Ecclesiastes 9:7 says, ” Go, eat your food with gladness, and drink your wine with a joyful heart, for it is now that God favors what you do”.

During the Wedding at Cana (John 2:1-11) Jesus turned water into wine for the wedding banquet. Whether Jesus drank any Himself or not is irrelevant. He couldn’t have provided wine for the guests if it was a sin to drink it. (James 1:13) In Matt. 11:18-19 He said people accused Him of being a glutton and a drunkard because He did enjoy food and drink. He was obviously referring to fermented drink.

Paul encouraged Timothy to have a glass of wine for his stomach problems (1 Tim. 5:23)

The danger is in misusing alcohol to a point where our inhibitions are relaxed causing us to sin in ways we wouldn’t if sober.

Should We Consume Alcohol Or Not?

Q. My question is on Alcohol. I get really confused on whether we should consume alcohol or not. I know drunkenness is a no no and is not an issue for me, but I do like a beer every now and then. Should I feel guilty about doing this?

Also if you could explain the wine/new wine issue. I’ve heard some preachers say it was grape juice, but isn’t there a verse that says don’t get drunk on new wine? Great site by the way.

A. There is no Biblical prohibition against wine or any other fermented drink. As you say, the problem is with drunkenness. The Lord authorized using tithe money to purchase wine or other fermented drinks for the Feast of Tabernacles. (Deut. 14:24-26) And Paul cautioned us to avoid causing a weaker brother to stumble by drinking in the presence of one who can’t handle alcohol or feels that drinking is wrong. (1 Cor. 10:31-33) By this he was implying that drinking was OK under the right circumstances.

Wine Or Juice?

Q. Some Christians believe it is a sin to drink wine, and that whenever the Bible refers to wine, it really meant grape juice. I always thought that new wine was juice, and “wine” meant just that. We know that Jesus turned water into wine, and Col. 2:16 tells us not to let another judge us in food or drink. Can you please clarify this?
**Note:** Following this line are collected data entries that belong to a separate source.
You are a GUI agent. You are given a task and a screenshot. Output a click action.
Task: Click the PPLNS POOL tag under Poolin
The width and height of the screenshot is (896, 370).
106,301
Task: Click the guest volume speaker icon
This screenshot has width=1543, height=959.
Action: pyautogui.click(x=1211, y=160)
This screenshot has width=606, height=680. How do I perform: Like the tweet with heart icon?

A. The sin in drinking is drinking too much. The water Jesus turned into wine at Cana was so good that the master of the banquet thought it better than the wine the groom’s father had provided. The Lord authorized the Israelites to use their tithe money to buy wine or other fermented drink for their Feast of Tabernacles celebration. (Deut. 14:26)

It’s not a sin to drink, but we are admonished not to drink in the presence of someone who has an alcohol problem, or who would be put off by it. (1 Cor. 10:31-32) The safest thing to do if you’re going to have a drink is to have it at home. Then you don’t run the risk of offending someone.

Was It Wine Or Juice?

Q. Did Jesus create wine at the wedding, saving the best for last? Or did he create Grape Juice out of water? Its my opinion that he made wine. What’s yours?

A. Either way it would have been a miracle, but the closest thing to grape juice back then was something called “new wine” or “sour wine.” It was imbibed primarily as a thirst quencher since as it’s name implies it was decidedly tart. The wine served at weddings on the other hand was a fermented drink, and therefore sweeter, meant to help the guests feel and express their joy at the new couple’s union. By his comments in John 2:10, the Master of the Banquet identifies the results of the Lord’s miracle as not only wine, but wine of the finest quality.